Levine argued Fox did not get a fair hearing. Without written procedures to guide investigators, Leonard Cash, the assistant court administrator who oversees Family Court, was able to tamper with witnesses, he alleged.
Kristina O’Connor, Family Court’s office services manager, can be heard in an audio recording of her interview with investigators saying she felt “uncomfortable” that Cash approached her before the interview.
O’Connor told investigators Cash wanted her to recall a key aspect of a conversation that she could not remember.
“Why is an assistant court administrator telling witnesses what to remember right before an internal affairs interview?” Levine asked.
Allegations also surfaced that some Family Court marshals, including their supervisor, Lt. Steve Rushfield, participated in a cover-up of the assault allegations against Fox.
But it is unclear whether the allegations were substantiated and what, if any, action was taken.
This is not the first time Rushfield has been scrutinized.
He came under an internal investigation for a May 20, 2010, incident in which he is alleged to have choked a 23-year-old woman restrained in a chair in a holding cell.
The woman, Crystal Williams, was at a hearing in Family Court to support a friend. After a confrontation with marshals outside the courtroom about her use of a cellphone, she was taken to a holding cell and strapped into a restraining chair.
Marshals found she had outstanding traffic warrants in the city and were holding her for city marshals.
According to one of the four marshals in the room, Williams was combative and constantly screaming. The marshal, who asked not to be named in fear of retribution, said Rushfield grabbed her by the throat with one hand, shoved her head back and said, “You’re in my house, bitch. Shut the f---- up.”
Rushfield is also alleged to have broken her cellphone.
“There was no reason to put his hand on her throat,” the marshal said.
Before an internal investigation into the incident, Rushfield summoned all the witnesses to the back of the courthouse to “get the story straight,” the marshal said.
Court personnel were slow to report the alleged wrongdoing out of fear of retaliation from Rushfield, who they believed had the ear of the judges in Family Court, the marshal explained.
“He walks around like he’s untouchable,” the marshal said. “We were scared of losing our jobs, but we realized that something was wrong and it needed to be brought to someone’s attention.”
Las Vegas police also were asked to investigate the incident, but in early 2011, detectives with the Criminal Intelligence Section of the Metropolitan Police Department decided the matter was best left for administrative action by the court.
“We took a preliminary look at it, but thought it was more of a personnel issue and turned it over to the court administration,” said Lt. Dave Logue, who runs the intelligence section.
Two years later, Steve Grierson, the District Court’s executive, has taken no action against Rushfield, even though Bob Bennett, the court’s security director, recommended firing the lieutenant.
Court officials would not allow Rushfield, Bennett, Grierson, Cash, O’Connor and Doninger to comment on this story. Chief District Judge Jennifer Togliatti declined comment.

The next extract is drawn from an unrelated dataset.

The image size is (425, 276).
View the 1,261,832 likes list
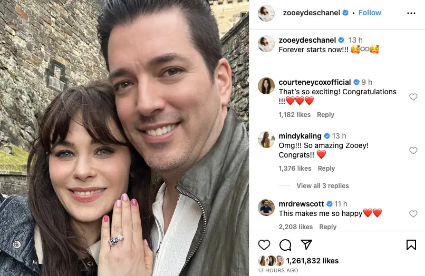tap(312, 261)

Mary Ann Price, the court’s public information officer, said court employees are prohibited from commenting on personnel matters and litigation.

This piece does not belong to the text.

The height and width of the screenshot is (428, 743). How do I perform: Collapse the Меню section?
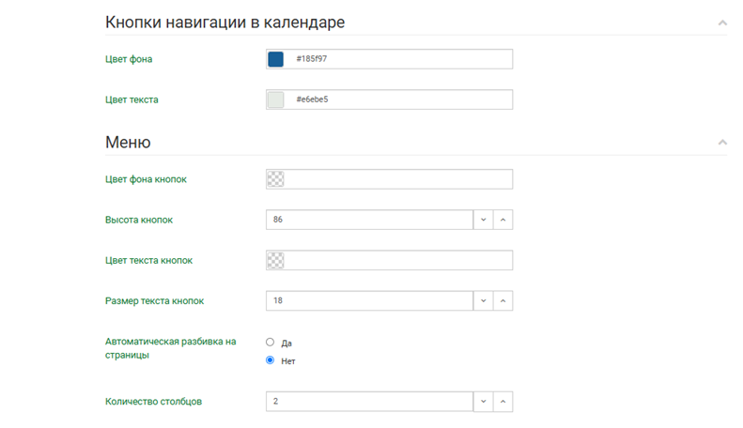721,143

“When the actions of any District Court employee are called into question, the court immediately responds by conducting a fair, thorough investigation and, upon completion, taking appropriate action,” Price said.
The marshal who witnessed the alleged choking incident, however, said court officials are covering it up.
“People’s rights are being violated in Family Court,” the marshal said. “They have their own rules and regulations. There is no accountability. None.”